It is frightening to be so in need of forgiveness, while unable to offer it.
Are you ever saddened by sleeplessness, with its images of what is real,
so not even your manufactured filters can alter or are able to soften it?
Or have you been, unlike me, allowed somehow your rage to heal?
Could I walk with you, through a memory or two, never once laying a finger on you.
if I promise not to cry, could you somehow find a smile for me?
Could I sing to you one of a hundred love songs, hoping the melody rings through,
or is it only the hat in the dustbin of the past that you find in style for me?
I much too often know too much in way too short a time after
the real usefulness of it is worn out from too much heat, too little kindness.
The crooked brainwaves, left ignored, up in the mind’s dusty rafters,
stuffed there by unthinking fools, each with their own little blindness.
A page of the binder left behind by everyday people, meant for her,
is filled edge to edge with a drawing of her, barely within a borderline.

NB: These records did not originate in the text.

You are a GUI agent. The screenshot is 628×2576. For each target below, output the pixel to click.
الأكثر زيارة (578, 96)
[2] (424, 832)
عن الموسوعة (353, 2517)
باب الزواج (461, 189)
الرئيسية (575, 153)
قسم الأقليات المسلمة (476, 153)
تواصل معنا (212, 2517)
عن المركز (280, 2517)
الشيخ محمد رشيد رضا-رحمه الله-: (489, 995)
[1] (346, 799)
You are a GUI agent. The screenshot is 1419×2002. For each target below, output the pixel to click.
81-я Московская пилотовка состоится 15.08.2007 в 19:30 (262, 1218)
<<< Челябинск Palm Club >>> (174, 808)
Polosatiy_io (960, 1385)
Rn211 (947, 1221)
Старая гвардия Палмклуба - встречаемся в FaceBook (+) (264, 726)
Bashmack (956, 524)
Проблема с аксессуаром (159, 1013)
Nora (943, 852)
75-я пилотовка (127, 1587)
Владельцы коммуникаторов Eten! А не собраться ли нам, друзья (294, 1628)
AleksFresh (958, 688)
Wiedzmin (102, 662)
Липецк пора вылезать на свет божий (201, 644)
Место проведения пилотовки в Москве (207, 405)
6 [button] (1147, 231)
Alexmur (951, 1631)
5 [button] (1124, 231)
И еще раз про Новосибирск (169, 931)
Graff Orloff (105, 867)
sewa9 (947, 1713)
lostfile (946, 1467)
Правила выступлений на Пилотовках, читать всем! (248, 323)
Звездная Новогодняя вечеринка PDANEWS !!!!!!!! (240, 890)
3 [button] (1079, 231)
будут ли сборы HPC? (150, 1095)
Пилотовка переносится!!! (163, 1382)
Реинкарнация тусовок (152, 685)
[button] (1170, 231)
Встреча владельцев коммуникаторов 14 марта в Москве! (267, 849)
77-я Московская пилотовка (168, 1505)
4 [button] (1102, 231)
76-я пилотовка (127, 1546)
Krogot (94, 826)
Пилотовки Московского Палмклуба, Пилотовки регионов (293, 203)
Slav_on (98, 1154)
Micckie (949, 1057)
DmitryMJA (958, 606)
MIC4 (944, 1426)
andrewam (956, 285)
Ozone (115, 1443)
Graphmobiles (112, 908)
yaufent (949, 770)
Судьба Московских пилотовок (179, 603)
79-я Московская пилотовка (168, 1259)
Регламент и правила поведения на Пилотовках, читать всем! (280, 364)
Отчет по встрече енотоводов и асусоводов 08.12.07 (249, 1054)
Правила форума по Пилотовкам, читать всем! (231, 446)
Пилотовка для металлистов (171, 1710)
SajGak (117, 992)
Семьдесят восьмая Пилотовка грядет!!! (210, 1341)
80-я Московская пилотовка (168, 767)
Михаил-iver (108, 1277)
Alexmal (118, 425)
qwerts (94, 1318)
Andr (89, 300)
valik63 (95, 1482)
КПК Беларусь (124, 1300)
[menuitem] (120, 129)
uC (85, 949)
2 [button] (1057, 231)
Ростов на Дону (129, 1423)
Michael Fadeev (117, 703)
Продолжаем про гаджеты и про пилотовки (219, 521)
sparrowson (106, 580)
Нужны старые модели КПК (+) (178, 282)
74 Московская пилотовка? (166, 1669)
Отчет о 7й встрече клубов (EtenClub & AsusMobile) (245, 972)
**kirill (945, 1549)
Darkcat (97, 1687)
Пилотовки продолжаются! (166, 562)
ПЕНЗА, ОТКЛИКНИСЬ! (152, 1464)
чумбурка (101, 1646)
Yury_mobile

Something outside of this scribbling has many times sent for her
and left a path of dead petals at random disorderly times.
Till she is back where she never has been, but has always meant to go;
there are paragraphs slipped in between, and at the end where none should be.
Fortitude has none to be looked at, Gratitude has none that it will show;
If some puny jesus parlor tricks could get her there, then there she would be.
Well then allright, sure, maybe one day resolution will come down to me,
like hearing the lightning and seeing the thunder, in the big city of Alone.
The generations of fools’ Ancestors shake their heads, having found me,
and left my soul and resolve stripped to the bone.